### EXERCISE BRIEF
Copy every record below exactly as it appears.

### Stored items

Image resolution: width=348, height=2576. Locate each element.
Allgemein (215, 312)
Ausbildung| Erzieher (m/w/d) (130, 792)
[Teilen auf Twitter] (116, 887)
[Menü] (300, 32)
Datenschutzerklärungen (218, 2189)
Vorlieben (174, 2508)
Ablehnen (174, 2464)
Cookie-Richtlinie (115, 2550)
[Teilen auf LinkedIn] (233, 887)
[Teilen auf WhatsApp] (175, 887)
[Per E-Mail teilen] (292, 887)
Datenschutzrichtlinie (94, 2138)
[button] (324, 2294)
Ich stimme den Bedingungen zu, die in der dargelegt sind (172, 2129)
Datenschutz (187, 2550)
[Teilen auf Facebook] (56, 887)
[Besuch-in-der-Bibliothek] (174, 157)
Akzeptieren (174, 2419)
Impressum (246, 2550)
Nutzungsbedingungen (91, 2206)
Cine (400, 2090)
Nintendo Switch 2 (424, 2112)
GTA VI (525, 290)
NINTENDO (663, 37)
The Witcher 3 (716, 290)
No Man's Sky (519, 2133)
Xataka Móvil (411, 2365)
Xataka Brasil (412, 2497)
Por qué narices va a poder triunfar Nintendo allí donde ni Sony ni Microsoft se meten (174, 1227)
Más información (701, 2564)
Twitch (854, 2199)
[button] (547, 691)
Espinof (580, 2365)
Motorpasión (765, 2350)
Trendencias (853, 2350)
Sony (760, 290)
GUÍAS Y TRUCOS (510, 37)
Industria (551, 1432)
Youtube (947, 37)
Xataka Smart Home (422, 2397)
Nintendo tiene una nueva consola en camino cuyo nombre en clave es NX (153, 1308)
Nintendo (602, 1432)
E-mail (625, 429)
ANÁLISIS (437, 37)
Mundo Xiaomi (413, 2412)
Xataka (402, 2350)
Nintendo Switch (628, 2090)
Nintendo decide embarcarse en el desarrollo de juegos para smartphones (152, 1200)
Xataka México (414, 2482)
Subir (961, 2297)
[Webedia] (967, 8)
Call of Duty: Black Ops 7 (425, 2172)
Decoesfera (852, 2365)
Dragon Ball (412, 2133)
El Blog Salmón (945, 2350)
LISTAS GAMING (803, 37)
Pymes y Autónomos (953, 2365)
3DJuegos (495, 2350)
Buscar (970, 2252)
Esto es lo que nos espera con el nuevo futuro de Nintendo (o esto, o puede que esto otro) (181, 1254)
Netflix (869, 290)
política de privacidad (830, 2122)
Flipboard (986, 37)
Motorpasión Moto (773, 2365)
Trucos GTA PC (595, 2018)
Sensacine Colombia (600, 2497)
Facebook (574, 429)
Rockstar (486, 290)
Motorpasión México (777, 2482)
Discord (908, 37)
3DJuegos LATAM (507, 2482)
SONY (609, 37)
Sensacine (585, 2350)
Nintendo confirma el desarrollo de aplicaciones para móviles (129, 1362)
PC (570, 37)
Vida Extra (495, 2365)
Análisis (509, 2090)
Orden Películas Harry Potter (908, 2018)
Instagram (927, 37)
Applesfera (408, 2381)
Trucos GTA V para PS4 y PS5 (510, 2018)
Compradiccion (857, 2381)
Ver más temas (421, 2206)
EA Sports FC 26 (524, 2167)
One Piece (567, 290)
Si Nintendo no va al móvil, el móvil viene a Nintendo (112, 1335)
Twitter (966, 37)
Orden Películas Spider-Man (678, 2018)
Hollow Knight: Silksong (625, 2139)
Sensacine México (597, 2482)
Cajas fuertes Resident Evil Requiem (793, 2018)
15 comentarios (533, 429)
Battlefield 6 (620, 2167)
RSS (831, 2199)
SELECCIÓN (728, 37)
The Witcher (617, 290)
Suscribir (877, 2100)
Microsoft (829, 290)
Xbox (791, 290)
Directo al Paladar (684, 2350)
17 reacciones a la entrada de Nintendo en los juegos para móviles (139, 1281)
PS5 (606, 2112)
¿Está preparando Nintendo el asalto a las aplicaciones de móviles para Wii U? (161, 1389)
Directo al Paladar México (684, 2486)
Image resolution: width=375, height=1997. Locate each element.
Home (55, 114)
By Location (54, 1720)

### RESPONSE
Image resolution: width=348, height=2576. Locate each element.
Allgemein (215, 312)
Ausbildung| Erzieher (m/w/d) (130, 792)
[Teilen auf Twitter] (116, 887)
[Menü] (300, 32)
Datenschutzerklärungen (218, 2189)
Vorlieben (174, 2508)
Ablehnen (174, 2464)
Cookie-Richtlinie (115, 2550)
[Teilen auf LinkedIn] (233, 887)
[Teilen auf WhatsApp] (175, 887)
[Per E-Mail teilen] (292, 887)
Datenschutzrichtlinie (94, 2138)
[button] (324, 2294)
Ich stimme den Bedingungen zu, die in der dargelegt sind (172, 2129)
Datenschutz (187, 2550)
[Teilen auf Facebook] (56, 887)
[Besuch-in-der-Bibliothek] (174, 157)
Akzeptieren (174, 2419)
Impressum (246, 2550)
Nutzungsbedingungen (91, 2206)
Cine (400, 2090)
Nintendo Switch 2 (424, 2112)
GTA VI (525, 290)
NINTENDO (663, 37)
The Witcher 3 (716, 290)
No Man's Sky (519, 2133)
Xataka Móvil (411, 2365)
Xataka Brasil (412, 2497)
Por qué narices va a poder triunfar Nintendo allí donde ni Sony ni Microsoft se meten (174, 1227)
Más información (701, 2564)
Twitch (854, 2199)
[button] (547, 691)
Espinof (580, 2365)
Motorpasión (765, 2350)
Trendencias (853, 2350)
Sony (760, 290)
GUÍAS Y TRUCOS (510, 37)
Industria (551, 1432)
Youtube (947, 37)
Xataka Smart Home (422, 2397)
Nintendo tiene una nueva consola en camino cuyo nombre en clave es NX (153, 1308)
Nintendo (602, 1432)
E-mail (625, 429)
ANÁLISIS (437, 37)
Mundo Xiaomi (413, 2412)
Xataka (402, 2350)
Nintendo Switch (628, 2090)
Nintendo decide embarcarse en el desarrollo de juegos para smartphones (152, 1200)
Xataka México (414, 2482)
Subir (961, 2297)
[Webedia] (967, 8)
Call of Duty: Black Ops 7 (425, 2172)
Decoesfera (852, 2365)
Dragon Ball (412, 2133)
El Blog Salmón (945, 2350)
LISTAS GAMING (803, 37)
Pymes y Autónomos (953, 2365)
3DJuegos (495, 2350)
Buscar (970, 2252)
Esto es lo que nos espera con el nuevo futuro de Nintendo (o esto, o puede que esto otro) (181, 1254)
Netflix (869, 290)
política de privacidad (830, 2122)
Flipboard (986, 37)
Motorpasión Moto (773, 2365)
Trucos GTA PC (595, 2018)
Sensacine Colombia (600, 2497)
Facebook (574, 429)
Rockstar (486, 290)
Motorpasión México (777, 2482)
Discord (908, 37)
3DJuegos LATAM (507, 2482)
SONY (609, 37)
Sensacine (585, 2350)
Nintendo confirma el desarrollo de aplicaciones para móviles (129, 1362)
PC (570, 37)
Vida Extra (495, 2365)
Análisis (509, 2090)
Orden Películas Harry Potter (908, 2018)
Instagram (927, 37)
Applesfera (408, 2381)
Trucos GTA V para PS4 y PS5 (510, 2018)
Compradiccion (857, 2381)
Ver más temas (421, 2206)
EA Sports FC 26 (524, 2167)
One Piece (567, 290)
Si Nintendo no va al móvil, el móvil viene a Nintendo (112, 1335)
Twitter (966, 37)
Orden Películas Spider-Man (678, 2018)
Hollow Knight: Silksong (625, 2139)
Sensacine México (597, 2482)
Cajas fuertes Resident Evil Requiem (793, 2018)
15 comentarios (533, 429)
Battlefield 6 (620, 2167)
RSS (831, 2199)
SELECCIÓN (728, 37)
The Witcher (617, 290)
Suscribir (877, 2100)
Microsoft (829, 290)
Xbox (791, 290)
Directo al Paladar (684, 2350)
17 reacciones a la entrada de Nintendo en los juegos para móviles (139, 1281)
PS5 (606, 2112)
¿Está preparando Nintendo el asalto a las aplicaciones de móviles para Wii U? (161, 1389)
Directo al Paladar México (684, 2486)
Image resolution: width=375, height=1997. Locate each element.
Home (55, 114)
By Location (54, 1720)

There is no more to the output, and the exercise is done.